Aku menyibakkan rambut cokelat dari wajahnya yang kini sudah lepek dengan keringat. Dengan kurang lebih 70 hingga 80 orang di dalamnya, ruang tunggu seluas 10 x 15 m yang hanya difasilitasi dengan 4 AC ini lama-lama terasa cukup pengap dan panas juga.
“Mama,” kedua mata biru cemerlang itu menatapku dengan tatapan mengantuk. Suaranya serak pasca-terlelap sekitar dua jam tadi. Lumayan, jarang-jarang gadis kecil ini berkesempatan untuk memiliki tidur yang berkualitas. Sekarang ia tengah berusaha bangkit dari posisi terlentangnya.
“Halo bule cantik,” aku mengecup kedua pipi ranumnya yang dipenuhi freckles. “Panas ya? Mau cuci muka dulu?” Aku mengipas daerah lehernya dengan kipas lipat yang sedari tadi kugunakan untuk membuatnya tertidur dengan nyaman.
“Masih lama ya Ma? Tania haus.” Aku menyodorkan botol minum yang sengaja aku bawa dari rumah. “Insha Allah sebentar lagi, ya, Nak. Sayang udah jauh-jauh, tapi malah ga sempet ketemu dokternya. Habis ini kita pergi makan, ya.” Sekarang ia tengah termenung, setelah sukses meneguk ¾ isi botol minum yang aku kemas untuknya. Masa-masa mengumpulkan nyawa pasca-bangun tidur, kalau kata orang. Hanya saja, bagi Tania, termenung kini menjadi bagian dari kesehariannya. Berkali-kali aku dihubungi wali kelasnya yang prihatin dengan kebiasaan Tania termenung, tak jarang hingga tertidur, di dalam kelas selama hampir satu tahun terakhir ini. Penjelasan adikku, Yuda, kembali terngiang. Itu OSAS, Mbak –Obstructive Sleep Apnea Syndrome. Mengantuknya itu karena tidurnya keputus-putus terus karena nggak dapet oksigen. Ya, karena ada ganjalan itu, Mbak. Bahaya kalau dibiarkan, nanti otaknya malah nggak berkembang karena nggak dapet oksigen. Worst case scenario bisa gagal nafas, Mbak, kalo ganjalannya makin besar. Segera ke THT saja, Mbak, biar diangkat ganjalannya.
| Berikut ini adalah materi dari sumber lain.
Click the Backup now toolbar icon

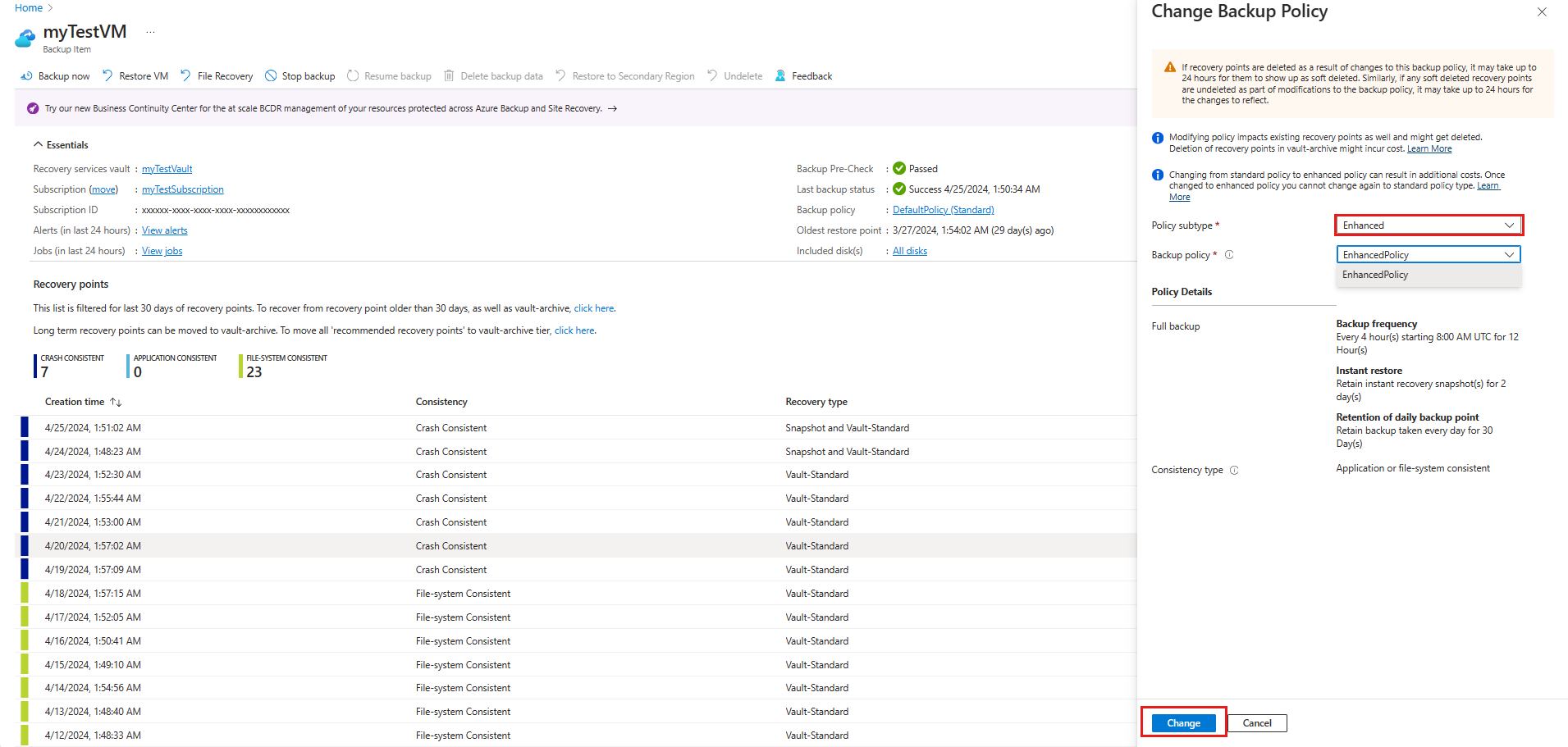click(x=26, y=76)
“Tania. Anak Tania,” suara tersebut halus, namun tegas memanggil, bersumber dari nurse station – dekat dari tempat kami duduk. Aku refleks mengacungkan jari. “Saya, Mbak – eh, Dok..” aku buru-buru mengganti kata sapaan yang kugunakan ketika mengetahui suara tersebut adalah milik dokter mungil berhijab merah muda tadi. Ia tersenyum dan memberi isyarat agar kami tetap berada pada posisi kami duduk, sementara ia menghampiri.
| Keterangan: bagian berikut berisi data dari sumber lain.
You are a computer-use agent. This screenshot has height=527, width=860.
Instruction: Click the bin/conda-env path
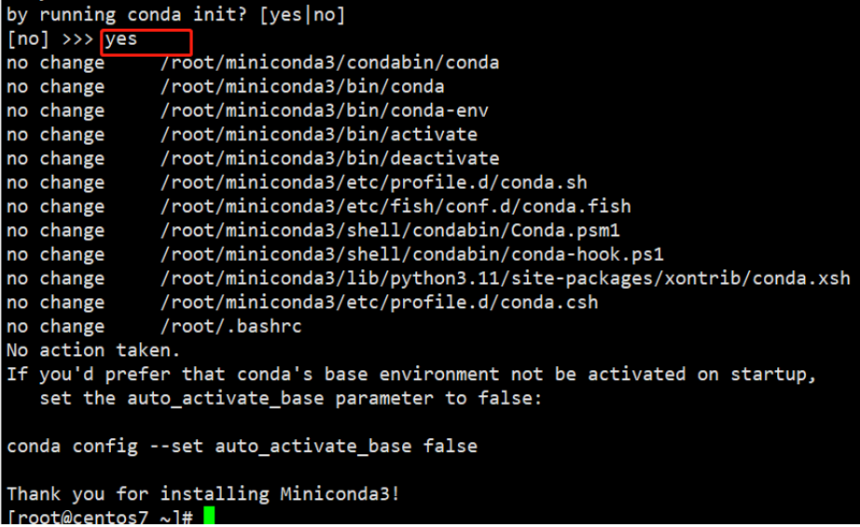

“Selamat pagi, Bu. Saya dokter muda Anika. Saya yang sedang bertugas di Poli 3 THT, Bu. Dengan Ibu siapa?” Dokter itu mengatupkan kedua tangannya di depan dadanya dan mendekatkannya padaku untuk memberi salam.
“Saya Hanum, Dok. Saya Ibunya cewek cantik ini,” aku mengelus poni pada jidatnya. Dokter tersebut kembali tersenyum, kali ini terlihat sedikit geli. Tania masih termenung dan hanya membalas dengan sebuah helaan nafas.
“Halo cewek cantik. Maaf, ya, nunggu lama. Tapi sekarang dokter periksa kok. Hayuk masuk dulu ke ruangan yang itu, bareng sama kakak perawat dan Mamanya.” Ia menunjuk salah satu pintu dengan label angka tiga besar-besar terpajang di depannya.
“Ayo, tuan putri.” Aku menggamit lengan kecilnya.